Pathologic complete response was observed in 45 patients in the DTP group (45.5%; 95% confidence interval [CI] = 35.4%–55.8%) vs 43 patients in the T-DM1 group (43.9%; 95% CI = 33.9%–54.3%), a nonsignificant difference (P = .82).
In a subgroup analysis, the pathologic complete response rate was higher in 72 patients with hormone receptor–negative tumors vs 125 with hormone receptor–positive tumors among all patients (62.5% vs 36.0%) and in both the DTP group (66.7% vs 36.4%) and T-DM1 group (59.0% vs 35.6%).
At the analysis cutoff date in December 2020, median follow-up from randomization was 40.4 months. No significant difference in event-free survival was observed between the DTP group and T-DM1 group (χ2 = 0.85, 95% CI = 0.60–4.13, P = .36.
Sensitivity analysis excluding all patients who crossed over to DTP or T-DM1 showed no significant alteration in pathologic complete response or event-free survival outcomes.

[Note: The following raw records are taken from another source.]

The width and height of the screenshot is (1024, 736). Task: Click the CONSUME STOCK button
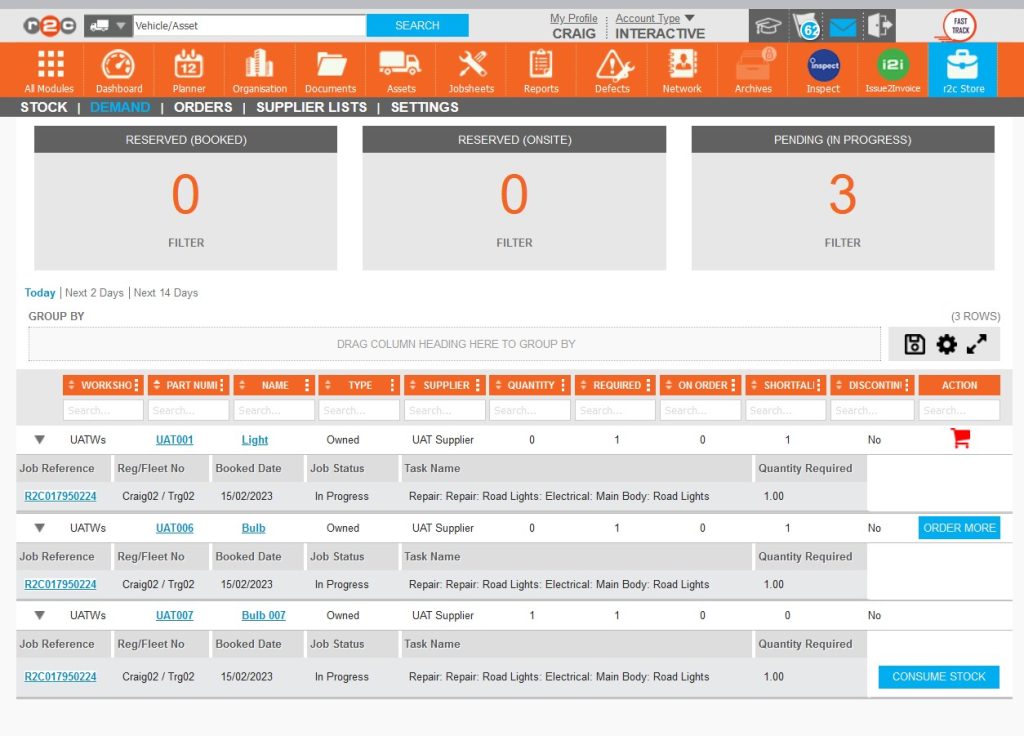(938, 677)
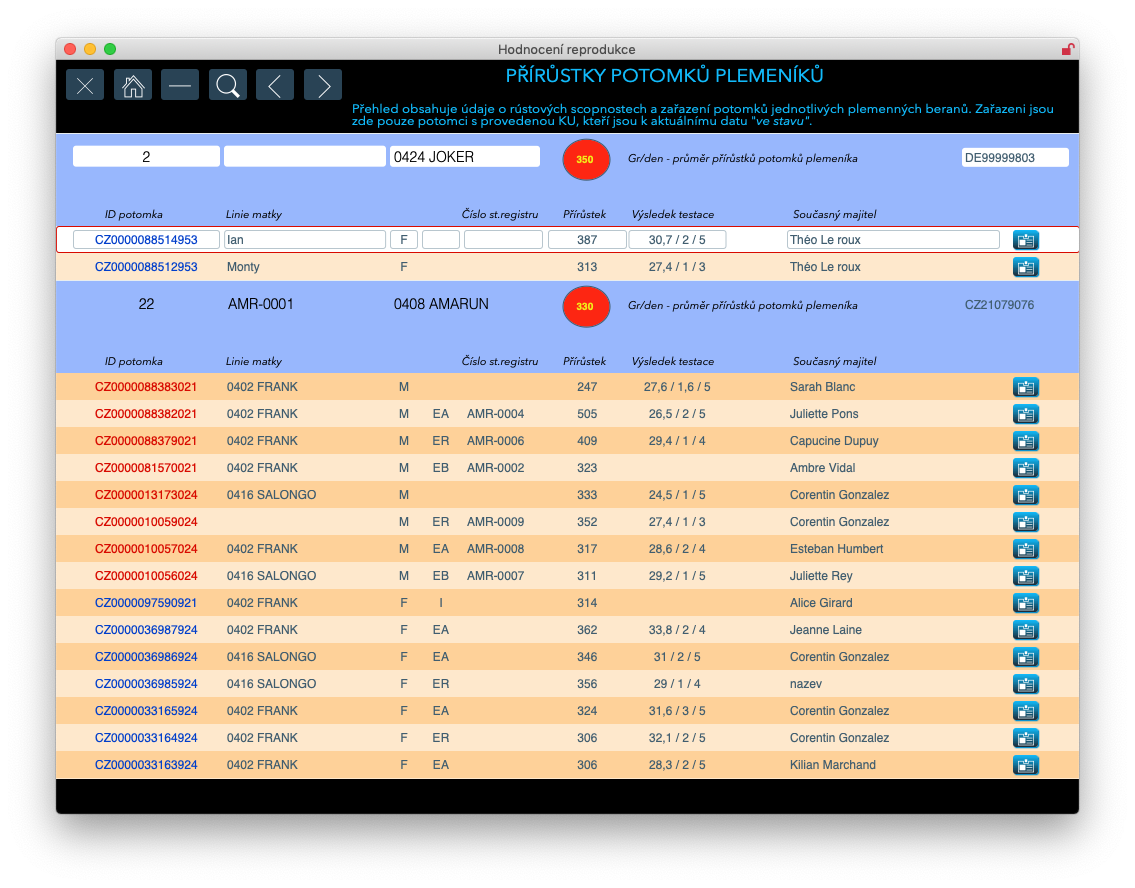This screenshot has height=888, width=1135.
Task: Click the red 330 average circle
Action: pyautogui.click(x=585, y=306)
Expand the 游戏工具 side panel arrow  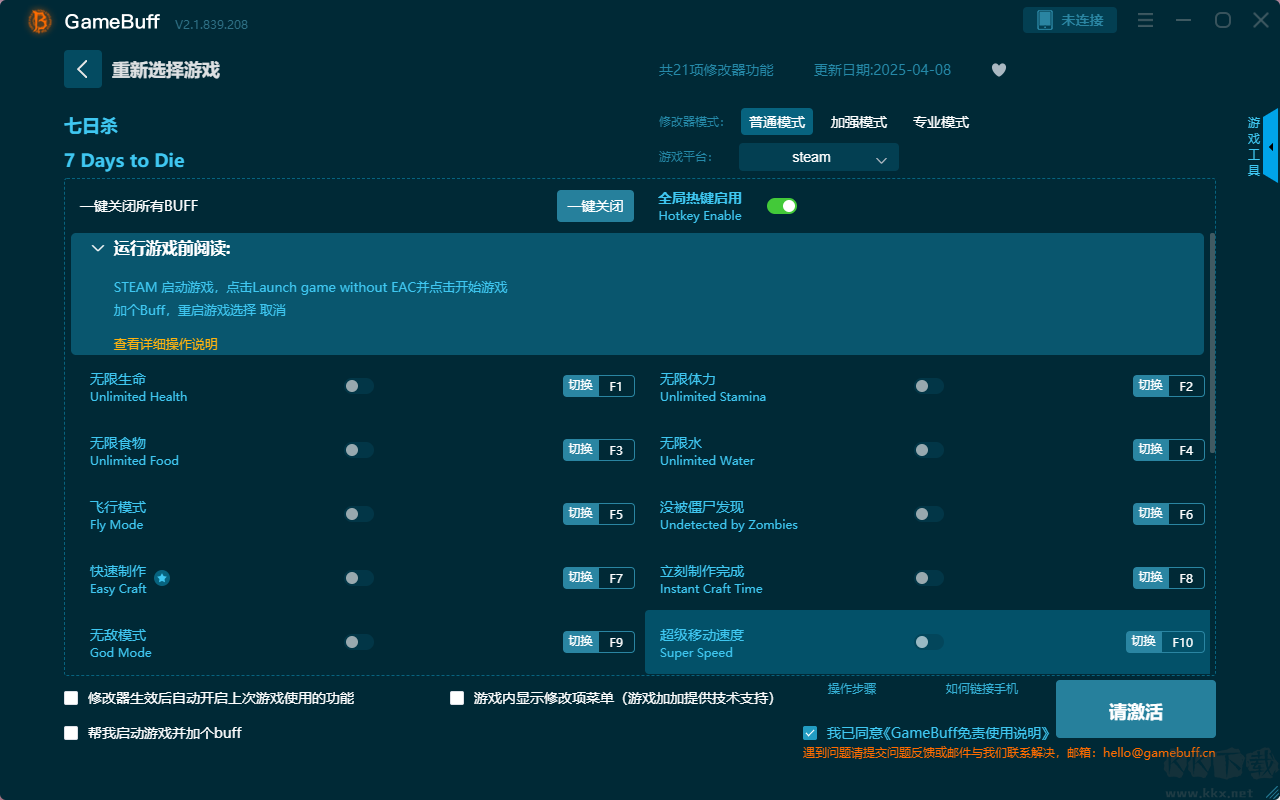(1270, 147)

In exploratory analyses, tumor-infiltrating lymphocyte level above the median of 10% was significantly associated with pathologic complete response (odds ratio [OR] = 2.76, P = .003). Response assessment with 18F-FDG PET/CT showed that a relative decrease in maximum standardized uptake value by greater than the median of 31.3% was also associated with pathologic complete response (OR = 6.67, P < .001).
Grade 3 or 4 adverse events occurred in 39% of the DTP group vs 10% of the T-DM1 group, including neutropenic fever in 26% vs 3%. The most common adverse events of any grade were diarrhea, mucositis, exanthema, and sensory neuropathy in the DTP group and headache, mucositis, sensory neuropathy, and increased transaminases in the T-DM1 group. No deaths occurred during study treatment.

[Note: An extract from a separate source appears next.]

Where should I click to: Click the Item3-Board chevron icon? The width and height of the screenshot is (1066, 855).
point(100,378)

The investigators concluded: “In this study, treatment with standard neoadjuvant combination DTP was equal to T-DM1.” They added: “The first report from the PREDIX HER2 trial shows that standard neoadjuvant treatment with docetaxel, trastuzumab, and pertuzumab was equivalent to T-DM1 monotherapy, while T-DM1 demonstrated a more favorable toxic effect profile. With appropriate patient selection and dynamic therapy adaptation based on early response assessment, T-DM1 may have the potential to become a successful strategy for treatment de-escalation.”

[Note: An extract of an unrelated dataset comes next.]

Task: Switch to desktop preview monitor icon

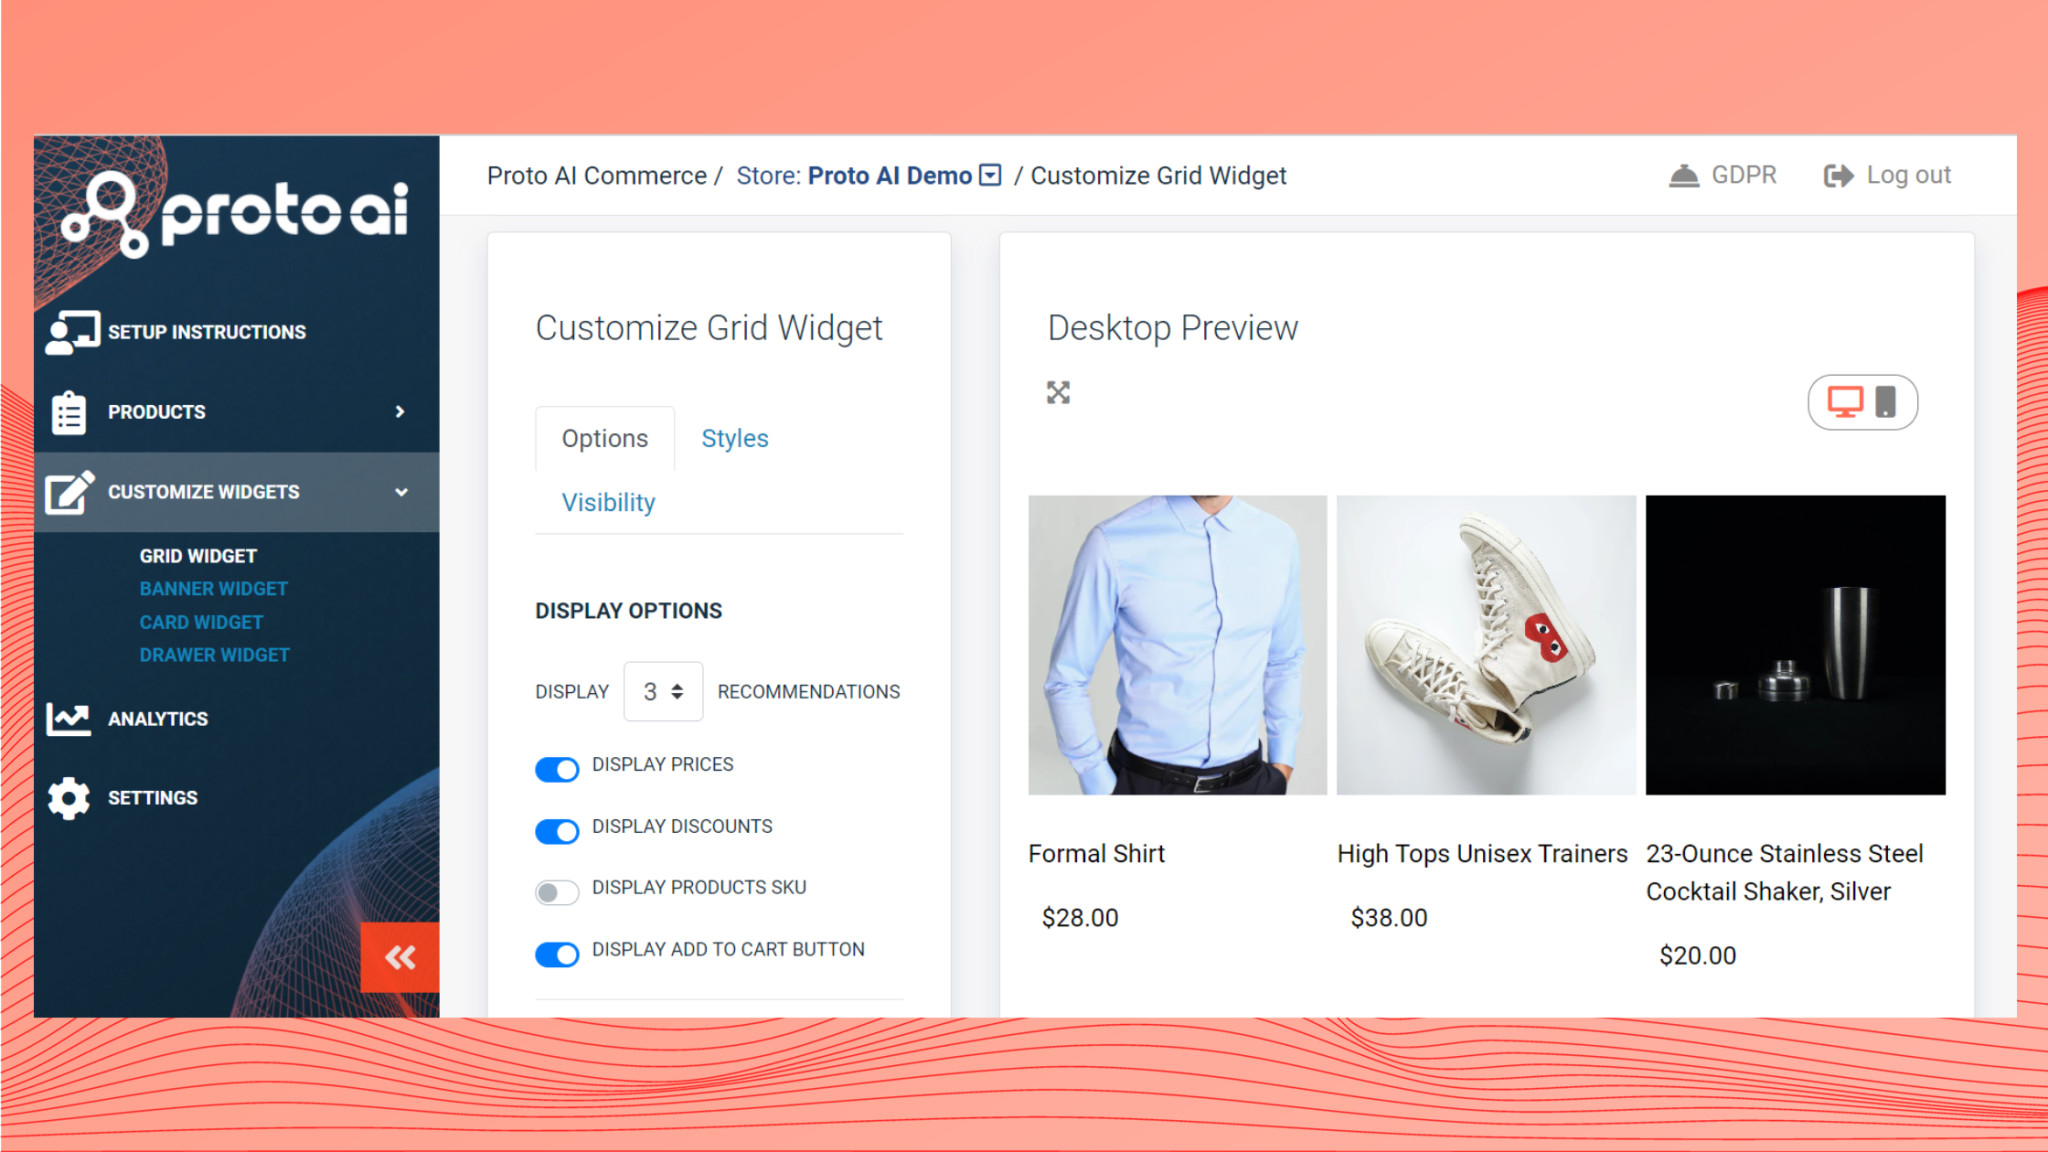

Thomas Hatschek, MD, of the Breast Cancer Center, Karolinska University Hospital Solna, Stockholm, is the corresponding author of the JAMA Oncology article.
Disclosure: The study was supported by grants from Region Stockholm, Swedish Research Council, Swedish Cancer Society, Roche Sweden, and others. For full disclosures of the study authors, visit jamanetwork.com.